Ombudsman Kepri: Laporan Gordon Silalahi ke Propam Polda Kepri Sudah Tepat, Saatnya Uji Profesionalisme Penyidik

 



Batam--prismaTimes.com-Laporan pengaduan Gordon Silalahi terhadap empat penyidik Polresta Barelang ke Propam Polda Kepri mendapat sorotan dari Ombudsman RI Perwakilan Kepri. Kepala Ombudsman Kepri, Lagat Siadari, saat dihubungi via WhatsApp Sabtu, 20 September 2025, menyatakan jalur pengaduan ke Propam adalah langkah tepat.
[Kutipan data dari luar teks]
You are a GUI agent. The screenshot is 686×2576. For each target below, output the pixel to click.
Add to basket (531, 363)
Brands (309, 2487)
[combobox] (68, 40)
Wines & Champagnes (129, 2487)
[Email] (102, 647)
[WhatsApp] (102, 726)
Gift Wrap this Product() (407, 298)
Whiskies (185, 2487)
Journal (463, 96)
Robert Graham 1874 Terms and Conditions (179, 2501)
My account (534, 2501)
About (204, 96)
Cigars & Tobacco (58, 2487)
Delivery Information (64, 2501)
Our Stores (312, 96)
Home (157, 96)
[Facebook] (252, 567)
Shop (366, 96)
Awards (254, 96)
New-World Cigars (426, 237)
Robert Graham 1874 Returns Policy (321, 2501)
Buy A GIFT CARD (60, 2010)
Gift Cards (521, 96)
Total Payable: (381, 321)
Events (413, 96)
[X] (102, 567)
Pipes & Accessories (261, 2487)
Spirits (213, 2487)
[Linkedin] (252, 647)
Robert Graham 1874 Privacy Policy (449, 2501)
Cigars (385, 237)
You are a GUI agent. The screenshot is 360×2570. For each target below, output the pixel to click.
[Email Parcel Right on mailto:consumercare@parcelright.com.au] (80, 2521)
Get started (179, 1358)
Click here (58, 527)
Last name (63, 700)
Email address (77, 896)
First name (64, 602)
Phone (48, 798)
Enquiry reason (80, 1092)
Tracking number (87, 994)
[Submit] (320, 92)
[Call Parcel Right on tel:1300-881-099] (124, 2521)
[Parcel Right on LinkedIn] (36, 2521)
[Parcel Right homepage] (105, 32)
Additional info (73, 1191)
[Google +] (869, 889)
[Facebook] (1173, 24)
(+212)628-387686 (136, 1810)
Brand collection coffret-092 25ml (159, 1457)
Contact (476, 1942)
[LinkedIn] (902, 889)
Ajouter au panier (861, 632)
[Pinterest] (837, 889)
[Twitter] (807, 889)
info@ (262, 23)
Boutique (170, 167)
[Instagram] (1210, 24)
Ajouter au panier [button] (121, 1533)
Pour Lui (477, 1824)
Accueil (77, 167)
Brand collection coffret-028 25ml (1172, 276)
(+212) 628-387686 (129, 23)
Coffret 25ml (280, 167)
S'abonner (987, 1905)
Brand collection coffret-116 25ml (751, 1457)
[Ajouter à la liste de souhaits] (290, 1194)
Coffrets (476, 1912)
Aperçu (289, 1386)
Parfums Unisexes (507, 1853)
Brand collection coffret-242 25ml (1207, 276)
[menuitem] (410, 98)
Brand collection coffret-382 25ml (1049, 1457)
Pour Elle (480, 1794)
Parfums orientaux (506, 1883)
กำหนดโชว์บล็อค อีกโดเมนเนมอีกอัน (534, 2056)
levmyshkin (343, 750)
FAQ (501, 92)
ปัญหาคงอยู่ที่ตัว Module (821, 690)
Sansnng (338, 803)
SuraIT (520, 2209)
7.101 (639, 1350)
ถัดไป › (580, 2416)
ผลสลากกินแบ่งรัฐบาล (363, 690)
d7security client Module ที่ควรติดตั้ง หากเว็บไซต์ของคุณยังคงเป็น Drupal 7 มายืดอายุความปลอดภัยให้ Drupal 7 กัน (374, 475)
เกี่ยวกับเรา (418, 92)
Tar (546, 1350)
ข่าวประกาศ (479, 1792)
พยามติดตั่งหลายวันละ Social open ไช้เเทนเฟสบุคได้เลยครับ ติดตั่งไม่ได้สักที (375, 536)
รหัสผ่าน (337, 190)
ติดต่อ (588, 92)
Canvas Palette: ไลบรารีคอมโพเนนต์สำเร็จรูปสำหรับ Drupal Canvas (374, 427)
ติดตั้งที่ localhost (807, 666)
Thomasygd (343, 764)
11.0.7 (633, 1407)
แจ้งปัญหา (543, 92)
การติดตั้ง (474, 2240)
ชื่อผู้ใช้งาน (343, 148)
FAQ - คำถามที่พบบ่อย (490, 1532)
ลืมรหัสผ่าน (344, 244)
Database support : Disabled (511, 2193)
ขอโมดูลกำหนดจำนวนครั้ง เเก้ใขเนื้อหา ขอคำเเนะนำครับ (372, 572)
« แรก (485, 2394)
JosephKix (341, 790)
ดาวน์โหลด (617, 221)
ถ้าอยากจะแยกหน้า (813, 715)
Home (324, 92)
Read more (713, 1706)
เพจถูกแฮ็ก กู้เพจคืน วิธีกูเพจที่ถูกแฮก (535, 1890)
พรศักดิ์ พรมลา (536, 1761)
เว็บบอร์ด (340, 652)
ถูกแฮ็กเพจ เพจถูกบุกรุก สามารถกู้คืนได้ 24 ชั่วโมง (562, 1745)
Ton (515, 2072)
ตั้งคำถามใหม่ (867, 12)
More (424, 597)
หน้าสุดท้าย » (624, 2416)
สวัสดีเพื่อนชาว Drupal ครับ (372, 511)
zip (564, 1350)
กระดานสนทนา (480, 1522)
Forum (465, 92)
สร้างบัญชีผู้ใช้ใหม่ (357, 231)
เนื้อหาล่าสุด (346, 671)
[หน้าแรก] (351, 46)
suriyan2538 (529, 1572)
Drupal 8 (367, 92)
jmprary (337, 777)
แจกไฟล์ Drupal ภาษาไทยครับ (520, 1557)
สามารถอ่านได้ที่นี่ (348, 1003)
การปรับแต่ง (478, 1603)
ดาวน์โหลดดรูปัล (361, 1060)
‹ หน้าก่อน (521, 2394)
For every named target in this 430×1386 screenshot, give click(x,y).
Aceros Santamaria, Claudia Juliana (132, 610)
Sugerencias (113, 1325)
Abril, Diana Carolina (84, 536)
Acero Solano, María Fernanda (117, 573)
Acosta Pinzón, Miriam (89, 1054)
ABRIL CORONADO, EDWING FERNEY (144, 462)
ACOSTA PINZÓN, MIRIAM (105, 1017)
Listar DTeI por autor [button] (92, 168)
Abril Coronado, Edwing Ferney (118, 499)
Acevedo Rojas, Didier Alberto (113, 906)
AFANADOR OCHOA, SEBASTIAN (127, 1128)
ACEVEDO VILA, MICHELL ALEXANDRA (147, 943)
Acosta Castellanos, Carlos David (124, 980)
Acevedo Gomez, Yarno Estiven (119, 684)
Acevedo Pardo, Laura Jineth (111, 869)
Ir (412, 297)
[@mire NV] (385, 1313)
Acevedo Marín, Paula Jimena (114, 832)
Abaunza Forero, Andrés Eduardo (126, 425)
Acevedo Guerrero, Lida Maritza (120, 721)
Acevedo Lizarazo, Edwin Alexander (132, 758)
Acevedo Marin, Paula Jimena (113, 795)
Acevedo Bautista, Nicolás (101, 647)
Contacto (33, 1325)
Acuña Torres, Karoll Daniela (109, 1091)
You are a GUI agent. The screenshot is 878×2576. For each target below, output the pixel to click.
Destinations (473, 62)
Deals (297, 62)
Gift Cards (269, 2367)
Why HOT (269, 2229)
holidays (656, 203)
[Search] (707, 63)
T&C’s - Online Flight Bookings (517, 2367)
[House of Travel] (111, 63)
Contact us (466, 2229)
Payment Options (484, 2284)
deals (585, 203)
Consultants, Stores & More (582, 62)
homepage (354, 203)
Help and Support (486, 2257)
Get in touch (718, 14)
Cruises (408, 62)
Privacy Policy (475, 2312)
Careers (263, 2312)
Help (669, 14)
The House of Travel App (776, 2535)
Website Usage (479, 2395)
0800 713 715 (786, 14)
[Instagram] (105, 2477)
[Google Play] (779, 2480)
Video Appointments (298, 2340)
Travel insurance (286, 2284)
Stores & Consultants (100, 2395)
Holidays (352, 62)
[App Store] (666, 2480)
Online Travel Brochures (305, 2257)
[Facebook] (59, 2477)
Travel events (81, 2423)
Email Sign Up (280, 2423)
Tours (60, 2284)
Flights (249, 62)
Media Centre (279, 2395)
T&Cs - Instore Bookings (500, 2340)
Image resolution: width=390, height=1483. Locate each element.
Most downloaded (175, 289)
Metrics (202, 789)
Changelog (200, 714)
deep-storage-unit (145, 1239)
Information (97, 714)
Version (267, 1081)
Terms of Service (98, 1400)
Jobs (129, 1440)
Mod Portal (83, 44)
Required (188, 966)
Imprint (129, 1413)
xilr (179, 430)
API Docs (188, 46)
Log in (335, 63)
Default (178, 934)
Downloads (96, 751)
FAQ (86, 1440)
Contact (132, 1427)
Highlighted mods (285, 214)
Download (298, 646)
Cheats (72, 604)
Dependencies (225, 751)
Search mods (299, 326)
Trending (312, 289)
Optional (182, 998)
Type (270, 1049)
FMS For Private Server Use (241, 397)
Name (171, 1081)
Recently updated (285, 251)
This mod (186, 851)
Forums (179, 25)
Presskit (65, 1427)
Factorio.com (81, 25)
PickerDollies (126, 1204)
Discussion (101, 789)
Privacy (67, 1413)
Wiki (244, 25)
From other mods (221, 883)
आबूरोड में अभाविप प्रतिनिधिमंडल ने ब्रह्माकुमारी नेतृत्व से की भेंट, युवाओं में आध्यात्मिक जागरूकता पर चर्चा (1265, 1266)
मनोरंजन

Menurut Lagat, jika ada dugaan penyimpangan prosedur atau maladministrasi dalam penanganan perkara, pengawasan internal kepolisian adalah pintu masuk hukum yang sah. Ombudsman berwenang mengawasi pelayanan publik, termasuk penegakan hukum oleh polisi. Jadi, laporan Gordon perlu dicermati untuk menguji adanya penyalahgunaan wewenang atau pelanggaran prosedur yang merugikan hak warga.


Melalui kuasa hukum, Gordon resmi melaporkan empat aparat Polresta Barelang ke Propam Polda Kepri, membuat kasus ini semakin panas. Laporan teregistrasi Jumat, 19 September 2025, berdasarkan Surat Penerimaan Pengaduan Propam Nomor SPSP2/40/IX/2025/Subbagyanduan.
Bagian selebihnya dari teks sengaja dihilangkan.